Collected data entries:
* * * *

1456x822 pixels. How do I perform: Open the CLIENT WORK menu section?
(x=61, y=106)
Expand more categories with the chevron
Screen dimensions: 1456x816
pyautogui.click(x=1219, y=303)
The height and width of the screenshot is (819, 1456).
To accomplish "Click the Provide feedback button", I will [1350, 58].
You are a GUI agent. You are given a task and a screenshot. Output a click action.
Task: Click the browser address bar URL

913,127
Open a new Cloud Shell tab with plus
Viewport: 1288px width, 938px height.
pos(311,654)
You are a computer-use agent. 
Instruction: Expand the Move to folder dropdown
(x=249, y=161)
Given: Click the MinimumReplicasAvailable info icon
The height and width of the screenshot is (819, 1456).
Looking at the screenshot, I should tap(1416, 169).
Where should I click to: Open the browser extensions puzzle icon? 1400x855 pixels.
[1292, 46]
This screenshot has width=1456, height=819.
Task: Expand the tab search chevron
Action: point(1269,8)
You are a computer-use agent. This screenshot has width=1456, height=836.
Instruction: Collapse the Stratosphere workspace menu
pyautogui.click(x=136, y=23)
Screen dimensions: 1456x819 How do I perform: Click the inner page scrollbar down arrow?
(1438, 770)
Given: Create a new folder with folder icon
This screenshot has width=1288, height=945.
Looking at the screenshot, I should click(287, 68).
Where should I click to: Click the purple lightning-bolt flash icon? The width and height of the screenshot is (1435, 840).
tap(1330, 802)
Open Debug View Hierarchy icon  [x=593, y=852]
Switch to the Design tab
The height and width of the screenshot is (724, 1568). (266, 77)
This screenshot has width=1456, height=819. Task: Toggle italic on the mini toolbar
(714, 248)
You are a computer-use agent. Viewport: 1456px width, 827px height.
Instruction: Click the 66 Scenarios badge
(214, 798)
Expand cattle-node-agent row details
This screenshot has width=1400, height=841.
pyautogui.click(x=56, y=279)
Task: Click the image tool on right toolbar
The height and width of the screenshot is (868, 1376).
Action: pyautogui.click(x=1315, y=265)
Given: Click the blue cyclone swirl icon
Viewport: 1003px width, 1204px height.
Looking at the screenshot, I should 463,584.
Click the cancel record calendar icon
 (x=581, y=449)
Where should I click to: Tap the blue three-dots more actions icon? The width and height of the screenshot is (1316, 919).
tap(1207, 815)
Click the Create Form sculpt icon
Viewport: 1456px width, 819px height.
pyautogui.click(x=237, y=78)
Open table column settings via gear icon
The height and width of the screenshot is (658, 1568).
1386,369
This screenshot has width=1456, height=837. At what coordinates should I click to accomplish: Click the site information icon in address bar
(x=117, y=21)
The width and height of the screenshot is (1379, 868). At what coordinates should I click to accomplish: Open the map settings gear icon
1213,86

* * * *

TASK DETAILS ▸ Leave out every line before the one containing "Instruction: Collapse the". Transcribe that line and all lines after it through the end of the data above, exactly.

WRITTEN RESPONSE ▸
Instruction: Collapse the Stratosphere workspace menu
pyautogui.click(x=136, y=23)
Screen dimensions: 1456x819 How do I perform: Click the inner page scrollbar down arrow?
(1438, 770)
Given: Create a new folder with folder icon
This screenshot has width=1288, height=945.
Looking at the screenshot, I should click(287, 68).
Where should I click to: Click the purple lightning-bolt flash icon? The width and height of the screenshot is (1435, 840).
tap(1330, 802)
Open Debug View Hierarchy icon  [x=593, y=852]
Switch to the Design tab
The height and width of the screenshot is (724, 1568). (266, 77)
This screenshot has width=1456, height=819. Task: Toggle italic on the mini toolbar
(714, 248)
You are a computer-use agent. Viewport: 1456px width, 827px height.
Instruction: Click the 66 Scenarios badge
(214, 798)
Expand cattle-node-agent row details
This screenshot has width=1400, height=841.
pyautogui.click(x=56, y=279)
Task: Click the image tool on right toolbar
The height and width of the screenshot is (868, 1376).
Action: pyautogui.click(x=1315, y=265)
Given: Click the blue cyclone swirl icon
Viewport: 1003px width, 1204px height.
Looking at the screenshot, I should 463,584.
Click the cancel record calendar icon
 (x=581, y=449)
Where should I click to: Tap the blue three-dots more actions icon? The width and height of the screenshot is (1316, 919).
tap(1207, 815)
Click the Create Form sculpt icon
Viewport: 1456px width, 819px height.
pyautogui.click(x=237, y=78)
Open table column settings via gear icon
The height and width of the screenshot is (658, 1568).
1386,369
This screenshot has width=1456, height=837. At what coordinates should I click to accomplish: Click the site information icon in address bar
(x=117, y=21)
The width and height of the screenshot is (1379, 868). At what coordinates should I click to accomplish: Open the map settings gear icon
1213,86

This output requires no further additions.